As the brain is the substrate of all mental processes and their behavioral outcome, and as musicianship is certainly a complex of such processes and their resultant behavioral performances, it would seem that the brains of musicians might be different than the brains of non-musicians. What is now known? Although this complex issue can't be covered completely here, we can summarize some interesting findings that do indicate how the brains of musicians and non-musicians differ.
Before we get started, two points should be made. First, there is no strict dividing line between musicians and non-musicians. The former are not all professionals or those with eight years of formal music education, or necessarily any formal musical education. When does a beginning music student become a musician? An initial solution to this problem is to compare groups of people at opposite ends of a continuum of musicality, such as comparing professionals with those who are musically naive.
Second, they might be differences in the brains of the two groups that cannot be discerned yet because of the current state of technology. For example, the stored knowledge of how to transpose to different keys is not yet detectable by brain scans. Thus, failures to find certain differences may not be sufficient reason to categorically reject such differences.
With these points in mind, we begin with the cerebral hemispheres. Overall, and somewhat simplified for present purposes, the left hemisphere (LH) is most important for analytic processes (e.g., details) while the right hemisphere (RH) seems more important for processing global information (e.g., patterns). Notably, most language processes depend on the LH (in right handed individuals). It is often wrongly assumed that all music processing takes place in the RH. Many years ago, Bever and Chiarello discovered that naive listeners depend on the RH for discriminating melodic sequences but musicians use the LH for this task (1). It seems that musicians may process melodies in a more analytic, "language-like" manner than non-musicians.
Are there any anatomical differences between the LH and RH in musicians vs. non-musicians?

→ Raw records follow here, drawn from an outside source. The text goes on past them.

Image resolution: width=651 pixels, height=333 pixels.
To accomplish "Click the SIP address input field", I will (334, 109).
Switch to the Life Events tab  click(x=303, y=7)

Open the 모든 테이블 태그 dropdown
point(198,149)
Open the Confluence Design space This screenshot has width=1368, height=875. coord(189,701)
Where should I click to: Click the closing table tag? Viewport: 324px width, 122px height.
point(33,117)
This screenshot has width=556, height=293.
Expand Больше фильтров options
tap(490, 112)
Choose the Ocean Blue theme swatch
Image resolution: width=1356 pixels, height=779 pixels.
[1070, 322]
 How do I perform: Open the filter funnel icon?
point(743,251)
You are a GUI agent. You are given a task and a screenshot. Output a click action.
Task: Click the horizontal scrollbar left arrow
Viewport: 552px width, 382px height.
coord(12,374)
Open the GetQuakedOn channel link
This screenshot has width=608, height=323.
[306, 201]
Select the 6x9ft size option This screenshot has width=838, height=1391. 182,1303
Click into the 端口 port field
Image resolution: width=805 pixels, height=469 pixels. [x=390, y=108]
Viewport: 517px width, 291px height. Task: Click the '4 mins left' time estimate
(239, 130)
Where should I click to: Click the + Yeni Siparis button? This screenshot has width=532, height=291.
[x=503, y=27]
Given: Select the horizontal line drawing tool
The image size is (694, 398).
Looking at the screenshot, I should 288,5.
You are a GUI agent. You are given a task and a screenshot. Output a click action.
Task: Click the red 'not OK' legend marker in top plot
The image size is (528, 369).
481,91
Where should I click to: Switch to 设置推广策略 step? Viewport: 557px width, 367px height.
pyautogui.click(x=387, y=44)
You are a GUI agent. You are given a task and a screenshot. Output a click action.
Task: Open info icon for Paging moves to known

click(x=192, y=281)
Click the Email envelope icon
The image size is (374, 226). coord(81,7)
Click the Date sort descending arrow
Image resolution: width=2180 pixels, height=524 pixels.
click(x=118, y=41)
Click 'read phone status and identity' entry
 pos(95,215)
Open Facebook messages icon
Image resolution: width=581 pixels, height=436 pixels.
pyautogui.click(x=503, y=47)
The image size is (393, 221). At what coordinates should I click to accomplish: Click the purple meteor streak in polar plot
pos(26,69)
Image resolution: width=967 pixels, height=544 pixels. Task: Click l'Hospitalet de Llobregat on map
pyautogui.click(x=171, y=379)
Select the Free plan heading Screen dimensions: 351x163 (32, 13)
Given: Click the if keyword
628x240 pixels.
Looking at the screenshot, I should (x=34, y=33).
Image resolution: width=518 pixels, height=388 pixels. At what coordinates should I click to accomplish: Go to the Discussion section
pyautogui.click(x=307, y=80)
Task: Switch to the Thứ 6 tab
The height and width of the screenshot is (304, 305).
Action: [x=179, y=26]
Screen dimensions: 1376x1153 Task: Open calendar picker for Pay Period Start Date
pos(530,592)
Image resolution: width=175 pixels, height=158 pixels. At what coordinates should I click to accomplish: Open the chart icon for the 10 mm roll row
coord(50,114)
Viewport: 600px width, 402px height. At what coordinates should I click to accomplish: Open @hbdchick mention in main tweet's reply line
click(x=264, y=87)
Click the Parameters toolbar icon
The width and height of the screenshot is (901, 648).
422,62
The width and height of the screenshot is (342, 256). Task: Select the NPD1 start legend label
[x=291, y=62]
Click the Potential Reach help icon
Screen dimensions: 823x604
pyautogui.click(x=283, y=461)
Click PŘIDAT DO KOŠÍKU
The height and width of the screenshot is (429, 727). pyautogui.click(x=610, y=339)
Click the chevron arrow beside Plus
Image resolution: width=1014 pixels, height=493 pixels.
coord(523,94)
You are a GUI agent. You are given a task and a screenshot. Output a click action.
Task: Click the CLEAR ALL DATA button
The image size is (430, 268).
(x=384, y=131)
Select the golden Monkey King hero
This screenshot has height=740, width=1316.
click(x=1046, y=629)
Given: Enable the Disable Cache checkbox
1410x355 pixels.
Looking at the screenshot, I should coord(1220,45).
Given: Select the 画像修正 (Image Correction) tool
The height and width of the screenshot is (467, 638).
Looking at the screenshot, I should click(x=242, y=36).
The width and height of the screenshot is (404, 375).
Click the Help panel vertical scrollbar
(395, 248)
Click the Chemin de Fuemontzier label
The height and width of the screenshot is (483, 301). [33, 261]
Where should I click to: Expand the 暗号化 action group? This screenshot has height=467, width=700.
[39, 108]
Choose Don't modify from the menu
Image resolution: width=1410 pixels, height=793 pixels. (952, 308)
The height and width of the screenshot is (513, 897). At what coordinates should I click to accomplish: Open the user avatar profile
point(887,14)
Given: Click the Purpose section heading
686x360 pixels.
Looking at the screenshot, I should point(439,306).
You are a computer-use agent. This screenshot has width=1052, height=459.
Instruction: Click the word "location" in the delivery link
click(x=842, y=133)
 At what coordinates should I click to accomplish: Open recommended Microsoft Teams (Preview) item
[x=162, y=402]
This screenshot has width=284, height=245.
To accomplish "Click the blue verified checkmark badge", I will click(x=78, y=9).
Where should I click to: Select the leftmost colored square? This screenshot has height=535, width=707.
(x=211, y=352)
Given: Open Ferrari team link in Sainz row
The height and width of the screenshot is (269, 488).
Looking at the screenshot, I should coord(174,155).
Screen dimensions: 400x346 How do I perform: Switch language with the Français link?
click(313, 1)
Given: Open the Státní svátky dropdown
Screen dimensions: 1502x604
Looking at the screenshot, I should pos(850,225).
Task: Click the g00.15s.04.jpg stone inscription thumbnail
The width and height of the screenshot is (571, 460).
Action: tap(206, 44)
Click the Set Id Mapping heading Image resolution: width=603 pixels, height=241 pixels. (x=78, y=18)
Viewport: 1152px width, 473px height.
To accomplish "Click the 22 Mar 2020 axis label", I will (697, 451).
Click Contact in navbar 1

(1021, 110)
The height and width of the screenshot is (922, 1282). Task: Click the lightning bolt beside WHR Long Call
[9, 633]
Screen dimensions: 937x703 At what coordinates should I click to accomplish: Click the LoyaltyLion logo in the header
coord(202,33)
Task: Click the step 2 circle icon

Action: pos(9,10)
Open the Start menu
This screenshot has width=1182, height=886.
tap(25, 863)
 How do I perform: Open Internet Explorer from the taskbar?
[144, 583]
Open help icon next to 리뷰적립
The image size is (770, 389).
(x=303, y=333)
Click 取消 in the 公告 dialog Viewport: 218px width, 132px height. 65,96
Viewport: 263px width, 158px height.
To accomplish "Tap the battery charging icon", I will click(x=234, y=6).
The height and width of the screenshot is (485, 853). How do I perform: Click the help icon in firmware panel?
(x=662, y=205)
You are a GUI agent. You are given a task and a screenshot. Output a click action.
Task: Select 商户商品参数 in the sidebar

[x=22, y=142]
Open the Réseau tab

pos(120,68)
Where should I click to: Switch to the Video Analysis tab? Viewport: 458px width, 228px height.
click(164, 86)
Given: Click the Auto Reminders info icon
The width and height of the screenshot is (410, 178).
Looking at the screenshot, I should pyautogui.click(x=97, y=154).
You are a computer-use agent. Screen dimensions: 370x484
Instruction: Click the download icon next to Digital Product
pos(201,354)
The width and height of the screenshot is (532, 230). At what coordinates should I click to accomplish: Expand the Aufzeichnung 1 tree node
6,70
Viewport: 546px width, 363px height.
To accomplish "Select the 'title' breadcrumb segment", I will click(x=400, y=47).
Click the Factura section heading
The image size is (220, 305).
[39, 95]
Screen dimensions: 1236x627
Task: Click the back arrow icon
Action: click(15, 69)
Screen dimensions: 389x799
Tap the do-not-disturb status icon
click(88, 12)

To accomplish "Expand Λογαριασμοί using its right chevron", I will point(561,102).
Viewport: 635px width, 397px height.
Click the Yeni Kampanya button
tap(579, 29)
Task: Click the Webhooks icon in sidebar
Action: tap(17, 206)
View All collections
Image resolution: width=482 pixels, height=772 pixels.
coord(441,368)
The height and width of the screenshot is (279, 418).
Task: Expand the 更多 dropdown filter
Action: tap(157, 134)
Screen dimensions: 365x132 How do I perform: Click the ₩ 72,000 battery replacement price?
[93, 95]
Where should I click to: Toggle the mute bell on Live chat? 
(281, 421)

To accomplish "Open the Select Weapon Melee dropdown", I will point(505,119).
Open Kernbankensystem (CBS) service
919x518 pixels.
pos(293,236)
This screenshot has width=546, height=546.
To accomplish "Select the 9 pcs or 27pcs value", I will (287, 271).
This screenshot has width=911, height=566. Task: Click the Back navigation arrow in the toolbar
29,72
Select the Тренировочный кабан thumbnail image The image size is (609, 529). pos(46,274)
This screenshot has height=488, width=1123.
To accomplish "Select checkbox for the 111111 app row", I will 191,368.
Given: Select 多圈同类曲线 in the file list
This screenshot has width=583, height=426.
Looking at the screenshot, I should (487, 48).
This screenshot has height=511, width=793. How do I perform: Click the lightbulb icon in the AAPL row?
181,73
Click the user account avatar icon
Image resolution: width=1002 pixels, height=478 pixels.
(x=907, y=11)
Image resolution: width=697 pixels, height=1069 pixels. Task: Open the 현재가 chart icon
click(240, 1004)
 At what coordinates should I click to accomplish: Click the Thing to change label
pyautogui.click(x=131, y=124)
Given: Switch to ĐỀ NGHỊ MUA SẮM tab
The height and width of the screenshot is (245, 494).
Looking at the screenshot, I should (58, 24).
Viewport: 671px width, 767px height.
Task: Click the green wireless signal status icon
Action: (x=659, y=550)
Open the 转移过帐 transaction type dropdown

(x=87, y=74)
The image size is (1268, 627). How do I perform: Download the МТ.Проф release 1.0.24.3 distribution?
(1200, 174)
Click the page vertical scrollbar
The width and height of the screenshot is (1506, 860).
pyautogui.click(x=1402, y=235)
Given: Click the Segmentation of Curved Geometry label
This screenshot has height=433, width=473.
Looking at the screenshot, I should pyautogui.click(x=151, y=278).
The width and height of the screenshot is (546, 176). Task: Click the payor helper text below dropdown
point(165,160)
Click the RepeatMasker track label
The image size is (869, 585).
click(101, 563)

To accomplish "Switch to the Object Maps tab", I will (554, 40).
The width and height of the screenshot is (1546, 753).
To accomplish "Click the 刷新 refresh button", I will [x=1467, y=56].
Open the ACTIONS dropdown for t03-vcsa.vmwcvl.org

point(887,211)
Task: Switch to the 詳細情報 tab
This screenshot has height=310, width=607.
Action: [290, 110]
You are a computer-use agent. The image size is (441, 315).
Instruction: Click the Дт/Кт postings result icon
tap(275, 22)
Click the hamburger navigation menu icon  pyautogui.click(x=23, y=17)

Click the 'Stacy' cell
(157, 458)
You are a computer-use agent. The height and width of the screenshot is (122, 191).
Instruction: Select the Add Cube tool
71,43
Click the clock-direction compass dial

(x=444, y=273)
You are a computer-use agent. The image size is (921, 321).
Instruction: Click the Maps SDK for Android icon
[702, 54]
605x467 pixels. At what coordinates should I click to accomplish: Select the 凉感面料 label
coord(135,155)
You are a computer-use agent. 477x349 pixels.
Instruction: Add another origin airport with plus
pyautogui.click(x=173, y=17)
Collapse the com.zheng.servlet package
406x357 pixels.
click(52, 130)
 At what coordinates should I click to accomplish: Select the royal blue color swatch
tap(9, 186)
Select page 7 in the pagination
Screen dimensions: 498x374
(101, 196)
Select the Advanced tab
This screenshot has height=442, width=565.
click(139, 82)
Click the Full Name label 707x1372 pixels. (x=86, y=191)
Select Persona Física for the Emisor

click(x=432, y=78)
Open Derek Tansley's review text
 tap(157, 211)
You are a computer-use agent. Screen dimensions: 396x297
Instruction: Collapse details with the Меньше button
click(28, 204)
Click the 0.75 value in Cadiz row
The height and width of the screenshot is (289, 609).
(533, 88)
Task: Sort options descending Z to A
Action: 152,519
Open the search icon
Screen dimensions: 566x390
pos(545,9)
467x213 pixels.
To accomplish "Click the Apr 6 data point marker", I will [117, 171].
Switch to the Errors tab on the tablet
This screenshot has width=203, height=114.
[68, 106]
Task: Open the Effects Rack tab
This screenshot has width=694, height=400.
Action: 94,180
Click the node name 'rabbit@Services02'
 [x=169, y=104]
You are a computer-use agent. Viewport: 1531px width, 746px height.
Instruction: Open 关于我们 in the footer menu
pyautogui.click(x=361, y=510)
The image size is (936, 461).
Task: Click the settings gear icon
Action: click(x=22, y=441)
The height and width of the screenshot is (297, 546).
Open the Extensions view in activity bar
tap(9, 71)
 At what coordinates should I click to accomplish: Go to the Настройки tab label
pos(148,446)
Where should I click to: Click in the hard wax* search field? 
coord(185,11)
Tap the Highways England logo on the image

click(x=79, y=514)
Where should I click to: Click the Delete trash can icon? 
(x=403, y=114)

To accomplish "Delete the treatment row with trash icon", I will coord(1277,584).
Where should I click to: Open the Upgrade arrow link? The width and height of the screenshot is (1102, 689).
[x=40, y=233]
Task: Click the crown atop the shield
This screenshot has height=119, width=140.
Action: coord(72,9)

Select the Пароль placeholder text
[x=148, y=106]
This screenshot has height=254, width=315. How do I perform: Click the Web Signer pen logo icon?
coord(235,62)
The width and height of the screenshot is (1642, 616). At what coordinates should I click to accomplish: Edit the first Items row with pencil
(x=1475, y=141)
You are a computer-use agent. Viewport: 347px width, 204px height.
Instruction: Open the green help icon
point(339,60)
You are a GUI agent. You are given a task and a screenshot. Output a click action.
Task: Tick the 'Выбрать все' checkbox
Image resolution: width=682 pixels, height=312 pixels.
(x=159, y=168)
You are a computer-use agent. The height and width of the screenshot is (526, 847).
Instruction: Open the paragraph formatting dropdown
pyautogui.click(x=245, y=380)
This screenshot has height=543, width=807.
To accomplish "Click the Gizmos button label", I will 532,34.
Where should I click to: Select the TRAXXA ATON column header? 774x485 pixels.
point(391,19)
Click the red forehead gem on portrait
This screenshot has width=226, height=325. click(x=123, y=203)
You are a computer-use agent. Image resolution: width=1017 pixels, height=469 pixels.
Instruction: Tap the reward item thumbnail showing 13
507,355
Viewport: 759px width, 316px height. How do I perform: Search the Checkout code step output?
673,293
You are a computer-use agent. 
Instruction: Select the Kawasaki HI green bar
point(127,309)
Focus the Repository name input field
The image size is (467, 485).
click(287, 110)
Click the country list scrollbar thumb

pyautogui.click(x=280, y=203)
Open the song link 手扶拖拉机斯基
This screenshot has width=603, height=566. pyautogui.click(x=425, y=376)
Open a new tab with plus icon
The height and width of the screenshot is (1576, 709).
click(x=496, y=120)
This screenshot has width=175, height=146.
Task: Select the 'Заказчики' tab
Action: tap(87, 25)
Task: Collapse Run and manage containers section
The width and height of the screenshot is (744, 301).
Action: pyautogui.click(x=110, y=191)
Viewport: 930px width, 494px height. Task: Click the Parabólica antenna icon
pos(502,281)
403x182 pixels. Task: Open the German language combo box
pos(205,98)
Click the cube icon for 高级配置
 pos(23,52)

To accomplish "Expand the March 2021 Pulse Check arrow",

In a very recent study, Schlaug et al. used magnetic resonance imaging (MRI) to determine the sizes of the "planum temporale" in the left and right hemispheres. This structure includes auditory association cortex. Groups of professional musicians and non-musicians were matched for age, sex and handiness. The authors found that musicians had a larger left vs. right planum temporale than non-musicians. Thus, one could conclude that the brains of musicians show gross anatomical differences from those of non-musicians. However, this difference was due entirely to a subset of musicians who had perfect pitch; other musicians did not differ from the control group. Therefore, the distinction is not "music vs. non-music" but "perfect pitch vs. "non-perfect pitch". These findings underscore the need for thoughtful analysis and restraint against jumping to conclusions but do reveal that perfect pitch may be due to more brain tissue being "allocated" to the auditory cortex.
These anatomical findings also have a physiological counterpart. For example, Barnea et al recorded electrical potentials in the cerebral cortex that are elicited by musical stimuli. They found differences in the extent of cortical areas that respond, between musicians who do have perfect pitch compared to those who do not.
Although these results pertain to perfect pitch, there are neurophysiological differences that distinguish musicians from non-musicians For example, Besson, Faita and Requin studied differences in the processing of melodic material. They presented musical phrases that ended either in a congruous or incongruous note. The brain wave response evoked by this ending note differed between the groups, including a faster brain response by the musicians.
Differences in the way that the brain processes timbre also have been detected. Crummer and co-workers required musicians with and without perfect pitch and non-musicians to perform timbre discrimination tasks. For example, the same pitch was compared for cello vs. viola (easy), wood vs. metal flute (moderate difficulty) and instruments of slightly different size (B-flat vs F tubas), which was most difficult. The amplitude of brain potentials evoked by the notes was greater in musicians vs. non-musicians for the difficult discrimination and the brain potentials occurred fastest for musicians with perfect pitch.
Overall, these studies point to the following conclusions. First, perfect pitch, but not musicality per se, apparently has a cortical anatomical basis. Second, the processing of selected musical elements, as revealed by brain potentials, is facilitated in musicians compared to naive listeners. Third, musicians can process music in a different cognitive mode than naive listeners. The latter two findings suggest that a transition from RH to LH processing of music might be a fundamental aspect of the transition from musically naive to musically adept.
It would be interesting to assess the presumptive development of LH capabilities for relevant elements of music by both behavioral tests and by the recording of brain responses at various stages of musical training. The technology is readily available, present in thousands of medical and college settings, non-invasive and in widespread use for diagnostic and study purposes. Why not apply it to education? This would seem to be a potentially powerful way to join the separate expertise of music educators and relevant neuroscientists in an enterprise that would clearly yield results greater than the sum of its parts.